-- start Input rows --

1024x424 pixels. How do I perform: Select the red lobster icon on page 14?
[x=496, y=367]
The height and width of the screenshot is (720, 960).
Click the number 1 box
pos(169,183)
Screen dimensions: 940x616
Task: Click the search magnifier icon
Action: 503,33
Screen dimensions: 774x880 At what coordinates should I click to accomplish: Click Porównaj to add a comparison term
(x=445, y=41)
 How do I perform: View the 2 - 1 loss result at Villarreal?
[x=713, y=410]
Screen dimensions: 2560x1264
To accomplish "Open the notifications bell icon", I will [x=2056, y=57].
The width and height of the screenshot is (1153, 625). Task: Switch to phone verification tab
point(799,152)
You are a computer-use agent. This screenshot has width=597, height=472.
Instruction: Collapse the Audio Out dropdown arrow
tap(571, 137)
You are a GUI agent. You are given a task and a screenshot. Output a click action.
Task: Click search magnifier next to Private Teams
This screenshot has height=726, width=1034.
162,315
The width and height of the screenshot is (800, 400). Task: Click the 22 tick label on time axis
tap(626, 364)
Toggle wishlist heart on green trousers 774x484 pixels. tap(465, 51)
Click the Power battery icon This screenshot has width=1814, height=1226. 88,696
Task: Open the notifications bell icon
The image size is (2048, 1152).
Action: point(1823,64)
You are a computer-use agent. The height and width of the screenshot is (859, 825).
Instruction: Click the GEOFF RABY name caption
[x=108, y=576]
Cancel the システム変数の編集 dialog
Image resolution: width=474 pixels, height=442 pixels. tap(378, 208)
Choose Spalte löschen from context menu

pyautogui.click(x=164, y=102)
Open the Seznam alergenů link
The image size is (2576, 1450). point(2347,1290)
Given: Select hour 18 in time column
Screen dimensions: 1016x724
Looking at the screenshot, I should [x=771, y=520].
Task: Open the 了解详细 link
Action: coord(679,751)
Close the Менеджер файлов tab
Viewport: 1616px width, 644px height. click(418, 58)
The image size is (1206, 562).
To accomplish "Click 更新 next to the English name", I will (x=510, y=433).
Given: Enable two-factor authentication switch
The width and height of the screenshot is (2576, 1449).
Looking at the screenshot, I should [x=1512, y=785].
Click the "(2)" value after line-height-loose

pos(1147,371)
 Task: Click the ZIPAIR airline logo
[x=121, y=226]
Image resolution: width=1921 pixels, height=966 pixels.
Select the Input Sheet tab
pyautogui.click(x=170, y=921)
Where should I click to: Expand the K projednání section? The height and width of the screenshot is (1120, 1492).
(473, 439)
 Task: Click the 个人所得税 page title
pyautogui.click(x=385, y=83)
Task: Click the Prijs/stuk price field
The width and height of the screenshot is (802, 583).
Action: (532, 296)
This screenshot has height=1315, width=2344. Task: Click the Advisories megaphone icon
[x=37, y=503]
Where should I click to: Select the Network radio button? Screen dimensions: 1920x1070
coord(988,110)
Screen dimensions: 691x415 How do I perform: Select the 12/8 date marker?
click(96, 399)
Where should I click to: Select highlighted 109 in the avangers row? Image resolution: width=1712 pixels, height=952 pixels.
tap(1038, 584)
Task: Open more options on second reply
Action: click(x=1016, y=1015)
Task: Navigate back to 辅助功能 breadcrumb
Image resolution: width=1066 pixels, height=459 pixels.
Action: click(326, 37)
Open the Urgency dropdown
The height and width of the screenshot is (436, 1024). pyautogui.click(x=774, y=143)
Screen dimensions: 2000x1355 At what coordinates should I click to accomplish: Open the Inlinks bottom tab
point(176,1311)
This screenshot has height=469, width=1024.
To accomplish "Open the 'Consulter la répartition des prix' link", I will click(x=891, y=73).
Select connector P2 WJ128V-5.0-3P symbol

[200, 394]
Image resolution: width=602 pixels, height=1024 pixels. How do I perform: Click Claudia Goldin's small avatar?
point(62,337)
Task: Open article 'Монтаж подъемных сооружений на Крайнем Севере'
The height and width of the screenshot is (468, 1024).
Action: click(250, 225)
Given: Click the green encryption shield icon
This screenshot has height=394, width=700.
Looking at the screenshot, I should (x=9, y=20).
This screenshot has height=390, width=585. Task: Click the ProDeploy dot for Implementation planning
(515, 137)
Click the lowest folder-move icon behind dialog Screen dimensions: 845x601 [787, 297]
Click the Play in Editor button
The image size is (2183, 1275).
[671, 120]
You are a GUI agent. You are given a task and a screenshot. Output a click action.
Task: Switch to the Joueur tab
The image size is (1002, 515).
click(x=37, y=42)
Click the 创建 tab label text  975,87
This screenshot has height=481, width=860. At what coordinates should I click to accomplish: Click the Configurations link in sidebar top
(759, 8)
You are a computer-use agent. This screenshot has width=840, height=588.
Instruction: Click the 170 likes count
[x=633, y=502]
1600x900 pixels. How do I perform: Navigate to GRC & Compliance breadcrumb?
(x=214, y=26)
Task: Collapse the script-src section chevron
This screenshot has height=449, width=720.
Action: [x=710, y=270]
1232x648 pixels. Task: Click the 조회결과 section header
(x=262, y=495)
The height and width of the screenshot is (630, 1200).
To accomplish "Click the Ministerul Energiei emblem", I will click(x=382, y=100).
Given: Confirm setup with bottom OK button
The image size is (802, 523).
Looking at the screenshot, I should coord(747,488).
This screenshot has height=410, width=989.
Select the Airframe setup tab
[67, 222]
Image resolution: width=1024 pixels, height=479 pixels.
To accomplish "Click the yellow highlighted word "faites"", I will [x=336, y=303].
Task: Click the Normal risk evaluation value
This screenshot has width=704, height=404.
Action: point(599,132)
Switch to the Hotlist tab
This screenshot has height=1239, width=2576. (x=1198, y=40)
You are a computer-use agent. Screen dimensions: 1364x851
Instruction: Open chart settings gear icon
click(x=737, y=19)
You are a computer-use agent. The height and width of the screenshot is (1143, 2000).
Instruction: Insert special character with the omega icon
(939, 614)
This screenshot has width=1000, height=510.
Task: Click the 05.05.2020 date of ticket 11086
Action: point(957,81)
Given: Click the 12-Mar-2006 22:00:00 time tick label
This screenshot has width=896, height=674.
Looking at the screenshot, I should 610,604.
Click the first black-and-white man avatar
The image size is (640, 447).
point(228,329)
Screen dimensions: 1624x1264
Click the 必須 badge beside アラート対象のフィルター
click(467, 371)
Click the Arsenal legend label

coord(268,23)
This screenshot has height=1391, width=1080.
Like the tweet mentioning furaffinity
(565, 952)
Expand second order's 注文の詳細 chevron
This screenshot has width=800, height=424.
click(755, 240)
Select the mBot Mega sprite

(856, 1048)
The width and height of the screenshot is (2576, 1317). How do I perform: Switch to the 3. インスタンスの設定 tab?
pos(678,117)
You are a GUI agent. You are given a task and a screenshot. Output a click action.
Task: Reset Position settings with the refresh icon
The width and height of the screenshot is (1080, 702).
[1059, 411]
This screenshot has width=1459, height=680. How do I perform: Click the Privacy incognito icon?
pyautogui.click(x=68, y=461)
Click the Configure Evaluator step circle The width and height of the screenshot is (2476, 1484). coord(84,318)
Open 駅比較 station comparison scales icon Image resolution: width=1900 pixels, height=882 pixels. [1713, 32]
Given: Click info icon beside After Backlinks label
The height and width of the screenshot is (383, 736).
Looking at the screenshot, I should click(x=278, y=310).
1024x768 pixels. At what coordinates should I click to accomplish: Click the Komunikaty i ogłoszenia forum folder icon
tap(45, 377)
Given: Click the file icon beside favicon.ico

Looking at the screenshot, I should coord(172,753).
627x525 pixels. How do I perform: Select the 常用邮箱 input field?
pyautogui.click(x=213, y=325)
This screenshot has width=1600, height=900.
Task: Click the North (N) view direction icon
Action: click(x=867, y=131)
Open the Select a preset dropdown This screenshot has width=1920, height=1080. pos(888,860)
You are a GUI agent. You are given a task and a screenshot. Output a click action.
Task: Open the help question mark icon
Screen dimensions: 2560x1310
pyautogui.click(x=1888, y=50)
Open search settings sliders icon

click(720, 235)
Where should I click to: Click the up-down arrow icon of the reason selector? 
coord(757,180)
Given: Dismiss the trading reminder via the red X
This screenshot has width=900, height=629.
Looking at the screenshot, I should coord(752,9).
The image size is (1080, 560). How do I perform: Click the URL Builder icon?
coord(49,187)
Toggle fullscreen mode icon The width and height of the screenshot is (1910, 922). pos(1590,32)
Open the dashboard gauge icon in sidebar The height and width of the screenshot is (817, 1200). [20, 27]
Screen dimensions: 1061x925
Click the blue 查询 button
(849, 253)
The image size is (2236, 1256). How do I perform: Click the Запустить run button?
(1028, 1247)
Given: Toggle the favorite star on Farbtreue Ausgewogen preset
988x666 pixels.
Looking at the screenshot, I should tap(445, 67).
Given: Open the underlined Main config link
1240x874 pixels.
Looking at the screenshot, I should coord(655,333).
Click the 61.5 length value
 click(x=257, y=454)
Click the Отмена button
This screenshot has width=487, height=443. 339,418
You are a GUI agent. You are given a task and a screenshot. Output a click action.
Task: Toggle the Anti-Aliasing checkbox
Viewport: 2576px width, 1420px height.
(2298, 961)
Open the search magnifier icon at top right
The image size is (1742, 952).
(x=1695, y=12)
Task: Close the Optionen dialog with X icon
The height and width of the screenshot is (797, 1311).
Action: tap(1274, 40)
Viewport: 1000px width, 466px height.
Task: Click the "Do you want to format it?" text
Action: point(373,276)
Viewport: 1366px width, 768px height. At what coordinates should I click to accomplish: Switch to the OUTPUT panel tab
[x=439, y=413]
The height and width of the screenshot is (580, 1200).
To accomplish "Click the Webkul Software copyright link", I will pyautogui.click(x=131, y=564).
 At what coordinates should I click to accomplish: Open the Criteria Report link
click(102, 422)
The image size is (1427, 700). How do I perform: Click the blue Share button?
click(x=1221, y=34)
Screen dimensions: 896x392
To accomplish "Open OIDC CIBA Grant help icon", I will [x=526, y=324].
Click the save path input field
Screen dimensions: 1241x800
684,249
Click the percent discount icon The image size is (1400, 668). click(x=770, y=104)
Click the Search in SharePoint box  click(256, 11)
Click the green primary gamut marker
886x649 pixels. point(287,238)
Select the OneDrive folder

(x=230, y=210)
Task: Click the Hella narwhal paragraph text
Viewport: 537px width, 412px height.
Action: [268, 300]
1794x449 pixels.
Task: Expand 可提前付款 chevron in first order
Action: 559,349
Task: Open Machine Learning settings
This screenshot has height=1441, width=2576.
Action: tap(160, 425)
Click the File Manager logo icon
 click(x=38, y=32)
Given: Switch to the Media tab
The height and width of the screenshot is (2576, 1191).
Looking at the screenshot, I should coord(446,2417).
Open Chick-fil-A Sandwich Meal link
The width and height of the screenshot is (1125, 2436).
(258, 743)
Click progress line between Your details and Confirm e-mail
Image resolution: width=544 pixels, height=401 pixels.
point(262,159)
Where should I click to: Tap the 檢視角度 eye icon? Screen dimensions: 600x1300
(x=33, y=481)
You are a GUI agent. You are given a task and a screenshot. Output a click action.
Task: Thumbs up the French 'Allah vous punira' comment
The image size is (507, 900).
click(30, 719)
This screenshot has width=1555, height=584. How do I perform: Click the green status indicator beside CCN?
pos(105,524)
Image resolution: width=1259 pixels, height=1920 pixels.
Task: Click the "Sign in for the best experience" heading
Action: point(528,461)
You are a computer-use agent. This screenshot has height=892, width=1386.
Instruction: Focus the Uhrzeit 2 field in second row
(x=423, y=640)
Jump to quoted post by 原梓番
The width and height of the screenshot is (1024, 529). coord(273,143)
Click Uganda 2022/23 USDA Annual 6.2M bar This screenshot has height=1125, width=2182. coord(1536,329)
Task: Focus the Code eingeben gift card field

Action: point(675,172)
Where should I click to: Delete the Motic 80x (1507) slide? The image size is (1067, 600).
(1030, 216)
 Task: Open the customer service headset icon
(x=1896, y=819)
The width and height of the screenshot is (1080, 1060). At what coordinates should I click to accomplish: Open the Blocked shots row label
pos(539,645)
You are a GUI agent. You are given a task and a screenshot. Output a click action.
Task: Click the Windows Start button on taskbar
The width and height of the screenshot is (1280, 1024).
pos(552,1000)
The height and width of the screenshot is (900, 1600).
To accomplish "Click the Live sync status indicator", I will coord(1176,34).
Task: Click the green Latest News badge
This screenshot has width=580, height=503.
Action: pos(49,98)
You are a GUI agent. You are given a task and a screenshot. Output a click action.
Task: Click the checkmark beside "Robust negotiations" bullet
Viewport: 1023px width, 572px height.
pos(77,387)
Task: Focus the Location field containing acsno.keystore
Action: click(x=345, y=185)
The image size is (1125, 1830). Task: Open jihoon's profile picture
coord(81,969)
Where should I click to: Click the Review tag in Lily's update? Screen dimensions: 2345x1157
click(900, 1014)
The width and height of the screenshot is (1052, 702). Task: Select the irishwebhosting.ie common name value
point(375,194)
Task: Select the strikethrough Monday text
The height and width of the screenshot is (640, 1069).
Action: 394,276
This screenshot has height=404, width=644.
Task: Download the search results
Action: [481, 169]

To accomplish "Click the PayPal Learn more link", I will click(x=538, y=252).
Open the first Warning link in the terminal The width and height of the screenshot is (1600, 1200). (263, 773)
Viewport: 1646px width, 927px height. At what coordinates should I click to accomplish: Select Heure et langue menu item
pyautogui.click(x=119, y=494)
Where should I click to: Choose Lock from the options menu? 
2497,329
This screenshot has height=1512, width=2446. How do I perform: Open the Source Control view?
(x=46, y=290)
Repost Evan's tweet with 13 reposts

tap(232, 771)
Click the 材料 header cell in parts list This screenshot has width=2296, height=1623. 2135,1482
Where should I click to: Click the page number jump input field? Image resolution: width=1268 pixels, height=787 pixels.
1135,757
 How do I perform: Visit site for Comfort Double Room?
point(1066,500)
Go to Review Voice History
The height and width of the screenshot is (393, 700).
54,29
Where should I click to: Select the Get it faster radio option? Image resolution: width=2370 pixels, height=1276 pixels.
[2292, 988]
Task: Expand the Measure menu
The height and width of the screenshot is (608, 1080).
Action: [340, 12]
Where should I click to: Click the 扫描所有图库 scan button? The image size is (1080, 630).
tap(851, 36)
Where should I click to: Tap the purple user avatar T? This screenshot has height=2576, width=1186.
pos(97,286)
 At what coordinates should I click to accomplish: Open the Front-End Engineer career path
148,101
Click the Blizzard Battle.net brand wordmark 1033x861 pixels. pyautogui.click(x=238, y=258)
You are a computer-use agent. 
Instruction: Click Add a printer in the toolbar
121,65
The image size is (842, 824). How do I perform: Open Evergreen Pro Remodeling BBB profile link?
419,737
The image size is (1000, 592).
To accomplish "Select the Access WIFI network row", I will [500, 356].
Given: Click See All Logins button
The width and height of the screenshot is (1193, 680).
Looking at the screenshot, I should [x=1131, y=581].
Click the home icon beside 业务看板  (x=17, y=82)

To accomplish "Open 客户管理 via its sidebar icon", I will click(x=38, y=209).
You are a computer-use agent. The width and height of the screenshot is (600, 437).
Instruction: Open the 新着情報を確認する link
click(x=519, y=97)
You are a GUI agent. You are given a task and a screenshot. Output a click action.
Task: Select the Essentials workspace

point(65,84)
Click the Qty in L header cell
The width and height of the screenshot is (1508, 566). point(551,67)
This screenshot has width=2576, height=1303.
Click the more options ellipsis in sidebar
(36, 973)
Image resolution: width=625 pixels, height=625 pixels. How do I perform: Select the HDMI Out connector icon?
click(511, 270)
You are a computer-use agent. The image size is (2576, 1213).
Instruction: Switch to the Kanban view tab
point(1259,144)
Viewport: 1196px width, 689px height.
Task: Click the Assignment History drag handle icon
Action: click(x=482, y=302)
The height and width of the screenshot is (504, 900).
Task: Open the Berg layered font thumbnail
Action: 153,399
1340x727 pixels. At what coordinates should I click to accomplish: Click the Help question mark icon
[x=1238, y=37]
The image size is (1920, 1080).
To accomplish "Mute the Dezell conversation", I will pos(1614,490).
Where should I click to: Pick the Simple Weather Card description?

-- end Input rows --

#### Given exercise:
Reproduce the entries above verbatim, from the line containing "Task: Open the customer service headset icon" through the line containing "Action: pos(49,98)".

#### Solution for this exercise:
 Task: Open the customer service headset icon
(x=1896, y=819)
The width and height of the screenshot is (1080, 1060). At what coordinates should I click to accomplish: Open the Blocked shots row label
pos(539,645)
You are a GUI agent. You are given a task and a screenshot. Output a click action.
Task: Click the Windows Start button on taskbar
The width and height of the screenshot is (1280, 1024).
pos(552,1000)
The height and width of the screenshot is (900, 1600).
To accomplish "Click the Live sync status indicator", I will coord(1176,34).
Task: Click the green Latest News badge
This screenshot has width=580, height=503.
Action: pos(49,98)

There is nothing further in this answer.